### Extract provided
※ ※ ※
Diagnostics#

skore diagnostics provide quick checks for common model quality pitfalls. Use diagnose() to get concise findings about your model’s quality. Each finding has:

  • a short explanation,

  • a stable diagnostic code,

  • and a link to this page.

Diagnostics can be muted per call with ignore=...:

report.diagnose(ignore=["SKD001"])

You can also set a global ignore list with configuration.ignore_diagnostics = ...:

from skore import configuration
configuration.ignore_diagnostics = ["SKD001"]

For cross-validation reports, diagnostics are computed per split and then aggregated at report level, trough ~skore.CrossValidationReport.diagnose. A diagnostic is reported as an issue only when it appears in a strict majority of evaluated splits.

For comparison reports, ~skore.ComparisonReport.diagnose builds a global diagnostic from each component report in the comparison. Diagnostics are grouped by component report and emitted as a single message.

SKD001 - Potential overfitting#

How it is detected#

skore compares train and test scores across the report’s default predictive metrics (timing metrics are excluded). A metric votes for overfitting when the train-favored gap exceeds an adaptive threshold:

  • higher-is-better metrics: train - test >= threshold

  • lower-is-better metrics: test - train >= threshold

The threshold adapts to the scale of the scores: max(0.03, 0.10 * |reference|) where the reference is the train score for higher-is-better metrics and the test score for lower-is-better metrics. The floor of 0.03 prevents the threshold from vanishing on near-zero scores.

The diagnostic is raised when a strict majority of metrics vote for overfitting.

Why it matters#

A persistent train/test gap suggests the model has captured patterns specific to the training data and may generalize poorly.

How to reduce the risk#

  • simplify the model,

  • regularize more strongly,

  • improve feature engineering,

  • use better validation protocols or more data.

SKD002 - Potential underfitting#

How it is detected#

skore checks two conditions together across the report’s default predictive metrics. A metric votes for underfitting when both hold:

  1. Train and test scores are on par: the absolute difference is within max(0.03, 0.05 * max(|train|, |test|)).

  2. Neither score significantly outperforms a dummy baseline: a score is considered significantly better than the baseline only when it exceeds max(0.01, 0.03 * |baseline|). The baseline is a DummyClassifier(strategy="prior") for classification and a DummyRegressor(strategy="mean") for regression.

The diagnostic is raised when a strict majority of comparable metrics (those present in both the estimator and dummy reports) vote for underfitting.

Why it matters#

When model performance is close to a naive baseline, the model is likely too simple, under-trained, or using features that do not capture enough signal.

How to reduce the risk#

  • increase model capacity,

  • improve data representation and features,

  • tune hyperparameters,

  • collect richer data if possible.
※ ※ ※
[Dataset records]
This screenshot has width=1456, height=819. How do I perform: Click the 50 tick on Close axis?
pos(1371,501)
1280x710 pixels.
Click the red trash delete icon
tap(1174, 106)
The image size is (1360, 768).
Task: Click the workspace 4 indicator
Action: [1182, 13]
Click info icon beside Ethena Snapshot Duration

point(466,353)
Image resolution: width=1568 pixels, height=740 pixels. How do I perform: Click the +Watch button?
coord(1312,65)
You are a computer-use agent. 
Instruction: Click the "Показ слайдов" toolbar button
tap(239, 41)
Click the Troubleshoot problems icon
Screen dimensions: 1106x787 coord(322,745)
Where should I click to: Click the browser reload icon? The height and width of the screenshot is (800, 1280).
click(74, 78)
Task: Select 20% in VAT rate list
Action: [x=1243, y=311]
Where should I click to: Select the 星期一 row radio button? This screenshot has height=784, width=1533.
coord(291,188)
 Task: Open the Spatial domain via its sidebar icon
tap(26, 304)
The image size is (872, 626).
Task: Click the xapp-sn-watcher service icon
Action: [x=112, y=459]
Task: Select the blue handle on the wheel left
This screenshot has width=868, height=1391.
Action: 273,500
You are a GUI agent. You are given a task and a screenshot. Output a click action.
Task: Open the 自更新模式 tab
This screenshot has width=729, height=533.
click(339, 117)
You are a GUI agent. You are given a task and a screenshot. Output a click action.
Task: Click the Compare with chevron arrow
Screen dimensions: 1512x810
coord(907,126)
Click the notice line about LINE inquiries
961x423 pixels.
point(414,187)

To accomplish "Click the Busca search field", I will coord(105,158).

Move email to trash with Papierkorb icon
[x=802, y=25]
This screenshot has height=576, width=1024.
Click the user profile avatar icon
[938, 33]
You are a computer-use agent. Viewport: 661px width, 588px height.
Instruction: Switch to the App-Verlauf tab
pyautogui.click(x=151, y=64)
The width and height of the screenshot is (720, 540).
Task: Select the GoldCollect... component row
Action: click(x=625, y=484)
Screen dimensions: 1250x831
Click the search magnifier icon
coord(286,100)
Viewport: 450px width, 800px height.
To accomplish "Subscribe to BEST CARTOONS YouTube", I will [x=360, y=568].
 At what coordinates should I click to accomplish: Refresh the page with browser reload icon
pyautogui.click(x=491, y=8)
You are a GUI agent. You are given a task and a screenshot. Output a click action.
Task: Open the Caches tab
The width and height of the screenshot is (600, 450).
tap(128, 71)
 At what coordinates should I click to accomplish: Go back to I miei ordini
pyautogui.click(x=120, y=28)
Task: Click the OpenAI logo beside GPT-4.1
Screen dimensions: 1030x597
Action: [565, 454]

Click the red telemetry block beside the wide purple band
※ ※ ※
### Questions
1 - Reproduce the skore diagnostics page from "1. Train and" up to and including "capture enough signal.", switching "on par" to "comparable".
2 - According to the skore diagnostics page, what baseline does the underfitting check use for regression?
Rely only on the text to complete these.

### Solution list
1 -
1. Train and test scores are comparable: the absolute difference is within max(0.03, 0.05 * max(|train|, |test|)).

  2. Neither score significantly outperforms a dummy baseline: a score is considered significantly better than the baseline only when it exceeds max(0.01, 0.03 * |baseline|). The baseline is a DummyClassifier(strategy="prior") for classification and a DummyRegressor(strategy="mean") for regression.

The diagnostic is raised when a strict majority of comparable metrics (those present in both the estimator and dummy reports) vote for underfitting.

Why it matters#

When model performance is close to a naive baseline, the model is likely too simple, under-trained, or using features that do not capture enough signal.

2 - A DummyRegressor(strategy="mean").